→ Extracted records
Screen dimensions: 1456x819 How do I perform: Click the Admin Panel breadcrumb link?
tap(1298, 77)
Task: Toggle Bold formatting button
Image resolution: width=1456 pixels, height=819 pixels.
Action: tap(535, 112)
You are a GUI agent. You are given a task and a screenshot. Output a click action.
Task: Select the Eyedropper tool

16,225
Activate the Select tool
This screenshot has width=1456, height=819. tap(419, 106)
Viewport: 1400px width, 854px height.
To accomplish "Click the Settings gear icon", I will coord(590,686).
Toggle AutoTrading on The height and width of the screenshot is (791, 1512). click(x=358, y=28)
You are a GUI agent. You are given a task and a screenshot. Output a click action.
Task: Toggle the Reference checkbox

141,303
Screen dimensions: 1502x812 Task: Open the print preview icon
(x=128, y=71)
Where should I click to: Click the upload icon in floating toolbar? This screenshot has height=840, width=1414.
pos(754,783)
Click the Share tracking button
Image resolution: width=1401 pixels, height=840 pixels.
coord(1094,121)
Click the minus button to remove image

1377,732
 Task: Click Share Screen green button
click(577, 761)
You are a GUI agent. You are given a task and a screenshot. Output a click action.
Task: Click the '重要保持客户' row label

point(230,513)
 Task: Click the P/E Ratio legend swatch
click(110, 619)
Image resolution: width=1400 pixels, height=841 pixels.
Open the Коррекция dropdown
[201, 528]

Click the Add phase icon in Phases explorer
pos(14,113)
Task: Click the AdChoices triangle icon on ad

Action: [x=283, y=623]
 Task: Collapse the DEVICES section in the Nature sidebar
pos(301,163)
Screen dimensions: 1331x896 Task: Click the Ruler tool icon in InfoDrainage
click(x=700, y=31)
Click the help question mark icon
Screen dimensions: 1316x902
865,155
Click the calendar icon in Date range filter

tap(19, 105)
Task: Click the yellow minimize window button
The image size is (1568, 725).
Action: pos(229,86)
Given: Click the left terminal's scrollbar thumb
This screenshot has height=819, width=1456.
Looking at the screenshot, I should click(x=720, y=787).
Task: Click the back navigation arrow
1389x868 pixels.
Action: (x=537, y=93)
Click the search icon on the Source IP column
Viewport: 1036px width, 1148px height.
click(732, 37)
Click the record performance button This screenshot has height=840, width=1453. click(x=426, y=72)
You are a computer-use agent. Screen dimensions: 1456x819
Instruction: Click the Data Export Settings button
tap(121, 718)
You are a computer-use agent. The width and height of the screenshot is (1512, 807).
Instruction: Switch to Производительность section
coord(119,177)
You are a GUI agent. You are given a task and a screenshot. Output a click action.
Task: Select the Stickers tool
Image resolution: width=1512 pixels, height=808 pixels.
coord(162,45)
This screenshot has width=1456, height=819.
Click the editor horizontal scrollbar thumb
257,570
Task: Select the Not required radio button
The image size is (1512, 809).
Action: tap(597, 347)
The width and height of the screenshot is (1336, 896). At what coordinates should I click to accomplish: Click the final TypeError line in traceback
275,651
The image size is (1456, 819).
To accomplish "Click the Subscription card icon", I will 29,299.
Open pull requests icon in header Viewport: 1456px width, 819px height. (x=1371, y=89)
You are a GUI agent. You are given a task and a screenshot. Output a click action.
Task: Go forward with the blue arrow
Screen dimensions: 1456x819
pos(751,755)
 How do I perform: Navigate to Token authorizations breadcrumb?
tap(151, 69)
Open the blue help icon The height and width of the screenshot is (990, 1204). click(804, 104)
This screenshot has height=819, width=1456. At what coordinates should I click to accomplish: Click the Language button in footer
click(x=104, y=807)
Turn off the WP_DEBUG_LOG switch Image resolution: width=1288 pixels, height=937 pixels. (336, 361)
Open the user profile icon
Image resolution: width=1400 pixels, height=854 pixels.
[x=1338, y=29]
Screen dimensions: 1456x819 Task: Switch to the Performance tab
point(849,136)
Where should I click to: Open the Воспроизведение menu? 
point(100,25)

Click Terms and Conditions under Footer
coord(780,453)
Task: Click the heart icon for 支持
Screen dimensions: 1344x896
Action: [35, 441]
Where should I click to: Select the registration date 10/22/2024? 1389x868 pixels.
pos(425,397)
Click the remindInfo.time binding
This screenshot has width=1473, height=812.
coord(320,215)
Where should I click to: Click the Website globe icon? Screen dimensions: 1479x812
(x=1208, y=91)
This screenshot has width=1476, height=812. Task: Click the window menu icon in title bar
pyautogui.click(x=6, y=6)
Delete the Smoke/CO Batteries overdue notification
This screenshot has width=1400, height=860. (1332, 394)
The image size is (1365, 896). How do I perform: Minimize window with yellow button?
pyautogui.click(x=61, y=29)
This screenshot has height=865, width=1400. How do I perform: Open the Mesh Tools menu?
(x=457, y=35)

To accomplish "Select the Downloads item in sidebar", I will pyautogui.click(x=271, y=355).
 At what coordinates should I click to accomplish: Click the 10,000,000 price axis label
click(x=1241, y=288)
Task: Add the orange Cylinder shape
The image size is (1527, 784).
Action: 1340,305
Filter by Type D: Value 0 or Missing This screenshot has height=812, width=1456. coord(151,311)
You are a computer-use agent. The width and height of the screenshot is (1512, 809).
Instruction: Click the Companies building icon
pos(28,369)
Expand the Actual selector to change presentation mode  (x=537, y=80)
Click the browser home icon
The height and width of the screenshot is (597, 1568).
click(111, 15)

→ About this task
Would you give the data above again, exactly as written?

→ Result
Screen dimensions: 1456x819 How do I perform: Click the Admin Panel breadcrumb link?
tap(1298, 77)
Task: Toggle Bold formatting button
Image resolution: width=1456 pixels, height=819 pixels.
Action: tap(535, 112)
You are a GUI agent. You are given a task and a screenshot. Output a click action.
Task: Select the Eyedropper tool

16,225
Activate the Select tool
This screenshot has width=1456, height=819. tap(419, 106)
Viewport: 1400px width, 854px height.
To accomplish "Click the Settings gear icon", I will coord(590,686).
Toggle AutoTrading on The height and width of the screenshot is (791, 1512). click(x=358, y=28)
You are a GUI agent. You are given a task and a screenshot. Output a click action.
Task: Toggle the Reference checkbox

141,303
Screen dimensions: 1502x812 Task: Open the print preview icon
(x=128, y=71)
Where should I click to: Click the upload icon in floating toolbar? This screenshot has height=840, width=1414.
pos(754,783)
Click the Share tracking button
Image resolution: width=1401 pixels, height=840 pixels.
coord(1094,121)
Click the minus button to remove image

1377,732
 Task: Click Share Screen green button
click(577, 761)
You are a GUI agent. You are given a task and a screenshot. Output a click action.
Task: Click the '重要保持客户' row label

point(230,513)
 Task: Click the P/E Ratio legend swatch
click(110, 619)
Image resolution: width=1400 pixels, height=841 pixels.
Open the Коррекция dropdown
[201, 528]

Click the Add phase icon in Phases explorer
pos(14,113)
Task: Click the AdChoices triangle icon on ad

Action: [x=283, y=623]
 Task: Collapse the DEVICES section in the Nature sidebar
pos(301,163)
Screen dimensions: 1331x896 Task: Click the Ruler tool icon in InfoDrainage
click(x=700, y=31)
Click the help question mark icon
Screen dimensions: 1316x902
865,155
Click the calendar icon in Date range filter

tap(19, 105)
Task: Click the yellow minimize window button
The image size is (1568, 725).
Action: pos(229,86)
Given: Click the left terminal's scrollbar thumb
This screenshot has height=819, width=1456.
Looking at the screenshot, I should click(x=720, y=787).
Task: Click the back navigation arrow
1389x868 pixels.
Action: (x=537, y=93)
Click the search icon on the Source IP column
Viewport: 1036px width, 1148px height.
click(732, 37)
Click the record performance button This screenshot has height=840, width=1453. click(x=426, y=72)
You are a computer-use agent. Screen dimensions: 1456x819
Instruction: Click the Data Export Settings button
tap(121, 718)
You are a computer-use agent. The width and height of the screenshot is (1512, 807).
Instruction: Switch to Производительность section
coord(119,177)
You are a GUI agent. You are given a task and a screenshot. Output a click action.
Task: Select the Stickers tool
Image resolution: width=1512 pixels, height=808 pixels.
coord(162,45)
This screenshot has width=1456, height=819.
Click the editor horizontal scrollbar thumb
257,570
Task: Select the Not required radio button
The image size is (1512, 809).
Action: tap(597, 347)
The width and height of the screenshot is (1336, 896). At what coordinates should I click to accomplish: Click the final TypeError line in traceback
275,651
The image size is (1456, 819).
To accomplish "Click the Subscription card icon", I will 29,299.
Open pull requests icon in header Viewport: 1456px width, 819px height. (x=1371, y=89)
You are a GUI agent. You are given a task and a screenshot. Output a click action.
Task: Go forward with the blue arrow
Screen dimensions: 1456x819
pos(751,755)
 How do I perform: Navigate to Token authorizations breadcrumb?
tap(151, 69)
Open the blue help icon The height and width of the screenshot is (990, 1204). click(804, 104)
This screenshot has height=819, width=1456. At what coordinates should I click to accomplish: Click the Language button in footer
click(x=104, y=807)
Turn off the WP_DEBUG_LOG switch Image resolution: width=1288 pixels, height=937 pixels. (336, 361)
Open the user profile icon
Image resolution: width=1400 pixels, height=854 pixels.
[x=1338, y=29]
Screen dimensions: 1456x819 Task: Switch to the Performance tab
point(849,136)
Where should I click to: Open the Воспроизведение menu? 
point(100,25)

Click Terms and Conditions under Footer
coord(780,453)
Task: Click the heart icon for 支持
Screen dimensions: 1344x896
Action: [35, 441]
Where should I click to: Select the registration date 10/22/2024? 1389x868 pixels.
pos(425,397)
Click the remindInfo.time binding
This screenshot has width=1473, height=812.
coord(320,215)
Where should I click to: Click the Website globe icon? Screen dimensions: 1479x812
(x=1208, y=91)
This screenshot has width=1476, height=812. Task: Click the window menu icon in title bar
pyautogui.click(x=6, y=6)
Delete the Smoke/CO Batteries overdue notification
This screenshot has width=1400, height=860. (1332, 394)
The image size is (1365, 896). How do I perform: Minimize window with yellow button?
pyautogui.click(x=61, y=29)
This screenshot has height=865, width=1400. How do I perform: Open the Mesh Tools menu?
(x=457, y=35)

To accomplish "Select the Downloads item in sidebar", I will pyautogui.click(x=271, y=355).
 At what coordinates should I click to accomplish: Click the 10,000,000 price axis label
click(x=1241, y=288)
Task: Add the orange Cylinder shape
The image size is (1527, 784).
Action: 1340,305
Filter by Type D: Value 0 or Missing This screenshot has height=812, width=1456. coord(151,311)
You are a computer-use agent. The width and height of the screenshot is (1512, 809).
Instruction: Click the Companies building icon
pos(28,369)
Expand the Actual selector to change presentation mode  (x=537, y=80)
Click the browser home icon
The height and width of the screenshot is (597, 1568).
click(111, 15)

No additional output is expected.